Friday, February 14, 2014

Valentine's Full Moon

Moon-bright though still dark, coyote yowling rolled me out of bed and out into the elements.

I bundled up in layers and a dark, long hooded robe to blend into the night shadows, feeling a bit eerie myself, a bit Keltic.

All slept but the night critters. The coyote called from valley and mesa. Trees rustled. I reached for the comfort of their rooting in the diaphanous feel of the full moon light.

In the US, it's Valentine's Day, the remembering of sweethearts and celebration of true love. An iffy concept after generations of broken families and the age of me-me-me.

Poor-Johnny-one-note indeed.

I once thought kindness was the defining characteristic of affection. Now, having long considered best friend marriages and alliances, I suspect trustworthiness may be the deeper core.

Kindness may falter; one's character settles into each new day.

Yesterday in town, I tucked away this and that for today's celebratory meal, but was struck by an undertow of sadness among the shoppers.

Women bought chocolates for themselves, with a poignant loneliness and some resents at not having a sweetie arrive with a bouquet of red roses.

Men looked gut-shot and distant, estranged. Couples were the exception and most seemed kind to one another.

St. Valentine was actually a healer, a Christian when Rome was not. Eventually imprisoned and put to death, he is remembered for a miracle of restoring sight to a child, with whom he had gathered healing plants in the meadows outside the Imperial city.

He was gentle and loving in a brutal time. A miracle in itself, a daily-ness of character.

This morning's Valentine's Day moon was an extraordinary color, ripe peach-flesh at its setting. A cousin in Texas was also up watching the show, but there, the moon set red.

I wonder if volcanic activity in the last year or two has begun to affect atmospherics: Iceland, Kamchatka and Indonesia? Volcanic ash belched high.

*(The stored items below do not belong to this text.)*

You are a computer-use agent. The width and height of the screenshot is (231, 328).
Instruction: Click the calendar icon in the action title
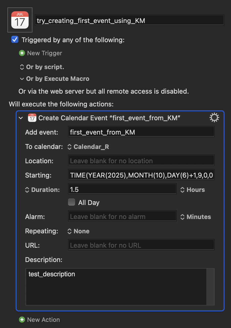pyautogui.click(x=32, y=118)
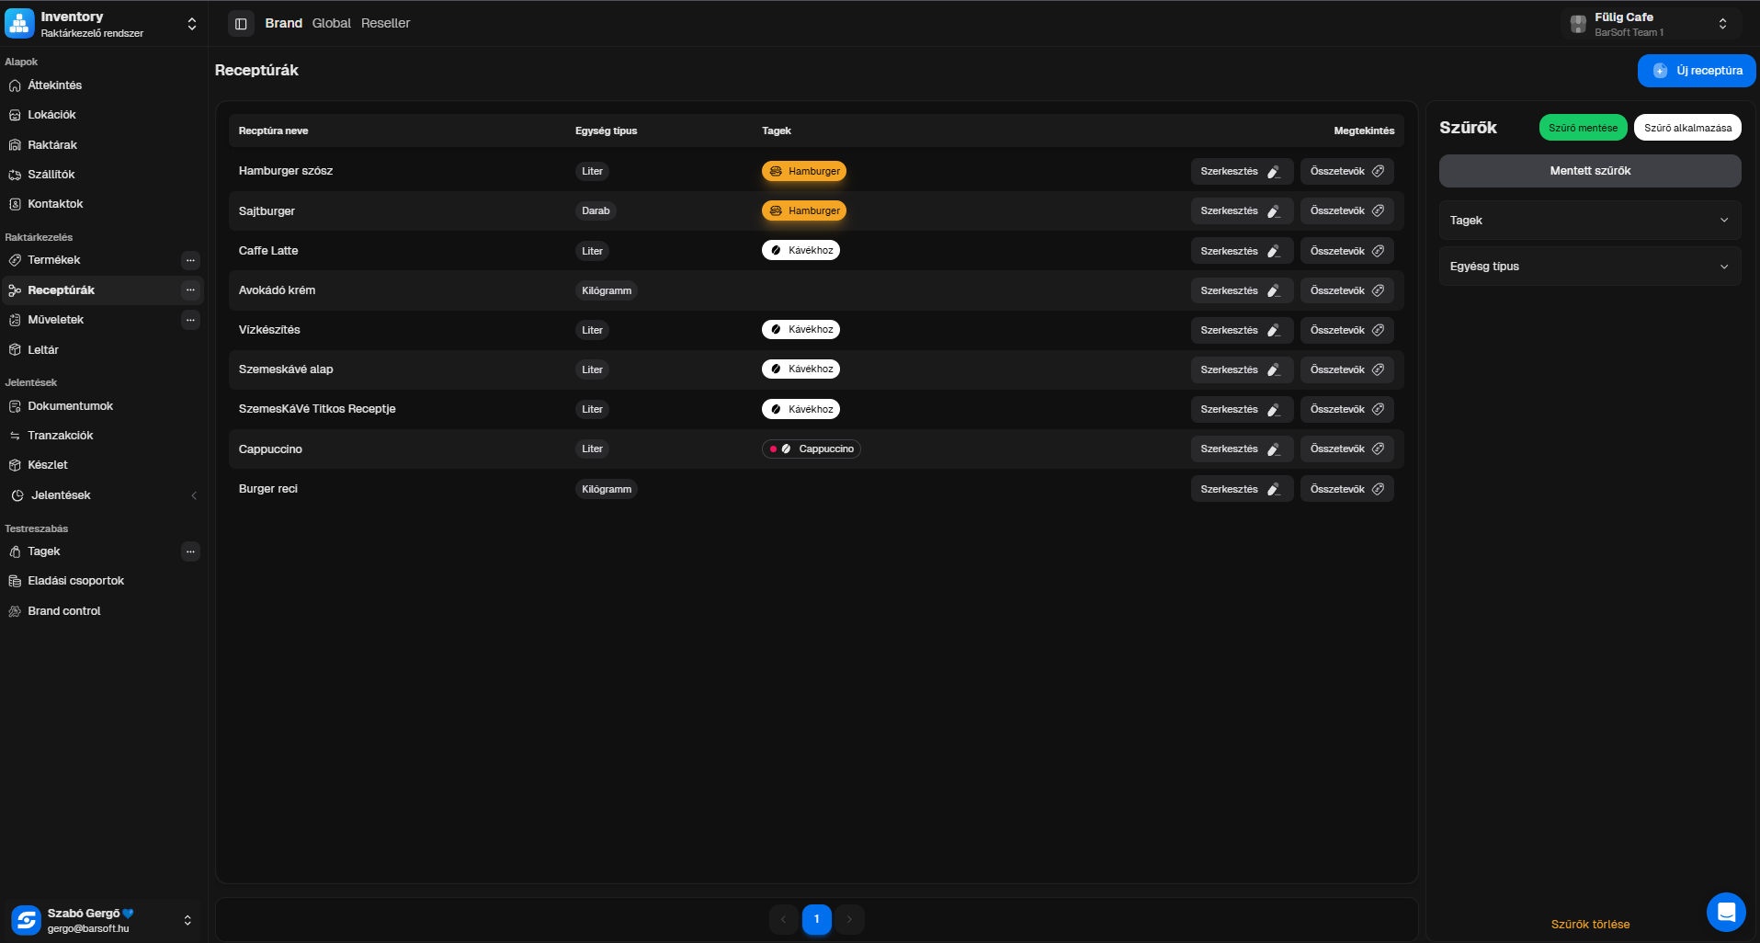Viewport: 1760px width, 943px height.
Task: Open the Szabó Gergő user account menu
Action: pyautogui.click(x=101, y=920)
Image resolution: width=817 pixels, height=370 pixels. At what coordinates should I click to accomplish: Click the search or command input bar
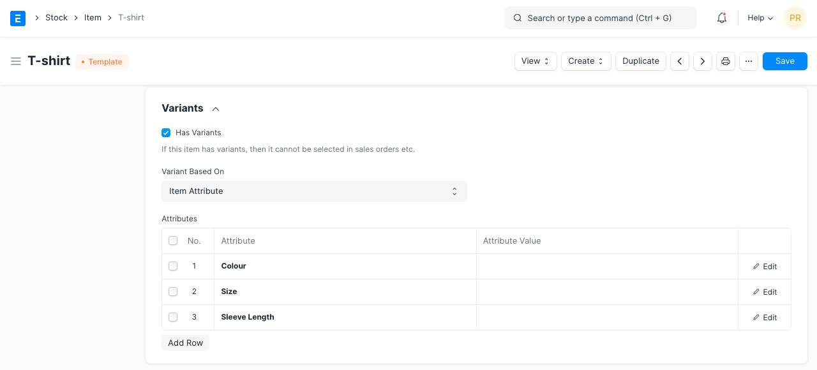click(x=600, y=18)
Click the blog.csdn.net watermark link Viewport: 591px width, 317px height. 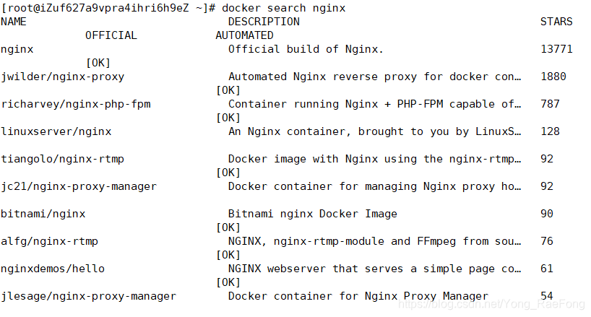pos(491,304)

Krakatoa blew in 1883, the first global event shot round the world by telegraph. It produced such a magnitude of volcanic ash that sunlight could not penetrate, for the "year without summer." And crop failure.

Krakatoa as seen from shipboard

Sunsets that year raged across the skies of the Victorian era and its rigidities, lurid and shockingly vivid, imprinting the imagination and paintings of Turner, Gainsborough and the Hudson River School.

 Krakatoa sunset by Turner

I wonder what this way cometh. I've not seen an ivory moon-set the last little while. Is it volcanic ash? We also have comets flashing about. Historically they've troubled reptilian-brain memory as ill omen and poor harvests to come.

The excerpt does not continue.